Pfadt Racing
- Industry: Automotive
- Founder: Aaron Pfadt
- Headquarters: Salt Lake City, United States
- Products: GM aftermarket performance parts
- Owner: Aaron Pfadt

= Pfadt Race Engineering =

Pfadt Race Engineering is an engineering firm situated in Salt Lake City, Utah.

== History ==
After experiencing a period of rapid growth selling Corvette parts, the company launched new suspension lines for the Camaro and Cadillac ATS. It also launched exhaust headers for the Corvette and Camaro. Under the leadership of Pfadt and the newly established Advanced Control Engineering division, the company partnered with Advanced Flow Engineering (AFE), headquartered in Corona, California.

== Awards ==
In 2011, Pfadt Race Engineering was ranked #16 on the Utah 100 list of fastest-growing companies by the Mountain West Capital Network.

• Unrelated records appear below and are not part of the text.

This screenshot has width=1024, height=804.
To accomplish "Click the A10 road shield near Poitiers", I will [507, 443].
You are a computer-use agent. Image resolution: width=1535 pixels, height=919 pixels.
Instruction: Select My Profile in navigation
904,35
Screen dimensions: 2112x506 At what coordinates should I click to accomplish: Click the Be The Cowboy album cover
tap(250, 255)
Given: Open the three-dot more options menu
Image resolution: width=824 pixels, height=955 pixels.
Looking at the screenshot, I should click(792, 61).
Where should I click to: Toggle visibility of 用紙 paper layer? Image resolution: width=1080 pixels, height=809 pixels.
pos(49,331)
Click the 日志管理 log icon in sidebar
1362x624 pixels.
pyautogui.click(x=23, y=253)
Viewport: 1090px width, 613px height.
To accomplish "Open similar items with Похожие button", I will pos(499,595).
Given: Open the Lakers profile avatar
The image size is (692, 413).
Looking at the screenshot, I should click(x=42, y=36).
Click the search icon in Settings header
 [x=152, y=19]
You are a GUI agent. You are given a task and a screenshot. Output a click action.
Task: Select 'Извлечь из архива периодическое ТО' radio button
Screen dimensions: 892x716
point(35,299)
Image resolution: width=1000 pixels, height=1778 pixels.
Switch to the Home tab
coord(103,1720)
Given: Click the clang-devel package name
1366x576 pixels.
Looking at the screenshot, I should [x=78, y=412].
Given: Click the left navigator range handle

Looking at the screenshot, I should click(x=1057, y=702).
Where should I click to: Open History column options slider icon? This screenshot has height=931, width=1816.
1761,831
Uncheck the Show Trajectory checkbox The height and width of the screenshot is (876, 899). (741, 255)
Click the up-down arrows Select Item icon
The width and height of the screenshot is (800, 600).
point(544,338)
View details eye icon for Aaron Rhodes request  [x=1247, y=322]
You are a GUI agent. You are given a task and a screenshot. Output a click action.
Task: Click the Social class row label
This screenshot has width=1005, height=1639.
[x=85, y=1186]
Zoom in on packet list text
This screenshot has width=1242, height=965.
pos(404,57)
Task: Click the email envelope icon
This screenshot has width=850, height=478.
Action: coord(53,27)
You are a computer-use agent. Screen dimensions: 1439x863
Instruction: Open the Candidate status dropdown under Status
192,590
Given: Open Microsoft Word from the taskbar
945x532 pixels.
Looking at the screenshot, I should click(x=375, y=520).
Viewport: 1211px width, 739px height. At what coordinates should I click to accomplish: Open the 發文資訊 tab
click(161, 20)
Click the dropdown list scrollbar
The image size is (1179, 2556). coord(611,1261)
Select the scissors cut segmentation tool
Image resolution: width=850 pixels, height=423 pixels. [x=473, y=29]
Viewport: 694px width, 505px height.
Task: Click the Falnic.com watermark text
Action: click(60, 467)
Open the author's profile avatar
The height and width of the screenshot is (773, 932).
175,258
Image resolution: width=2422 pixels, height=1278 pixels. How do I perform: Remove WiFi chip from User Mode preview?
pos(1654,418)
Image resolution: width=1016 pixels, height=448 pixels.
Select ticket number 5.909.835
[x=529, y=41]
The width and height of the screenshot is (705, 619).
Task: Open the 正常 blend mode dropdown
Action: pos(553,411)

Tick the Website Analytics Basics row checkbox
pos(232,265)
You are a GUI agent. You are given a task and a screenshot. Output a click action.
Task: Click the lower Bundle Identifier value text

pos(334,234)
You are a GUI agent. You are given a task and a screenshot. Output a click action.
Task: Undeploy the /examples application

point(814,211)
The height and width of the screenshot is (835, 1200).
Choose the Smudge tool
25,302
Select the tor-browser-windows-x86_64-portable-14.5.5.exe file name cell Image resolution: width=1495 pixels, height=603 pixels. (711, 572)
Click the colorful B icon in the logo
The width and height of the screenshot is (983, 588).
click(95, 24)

In 2012, Pfadt Race Engineering was ranked #59 on the same list.

== Partnerships ==
A majority of the original line was focused on C5 and C6 Corvette suspension. After gaining recognition as one of the leading Corvette suspension retailers, the company expanded its product line to include the fifth-generation Chevrolet Camaro.

In 2010, Aaron Pfadt and Johnny O'Connell introduced a new Corvette suspension line, incorporating O'Connell's signature and design input.

After getting acquired by Advanced Flow Engineering, Pfadt Race Engineering released a series of suspension components designed for BMW vehicles, including drop springs, sway bars and coil overs, which were manufactured in Corona, California. The company also introduced a suspension package for Ford Mustang vehicles.

=== Transition to AFE ===
The re-branded company began operations in August 2014 and introduced new products for BMW and Mustang.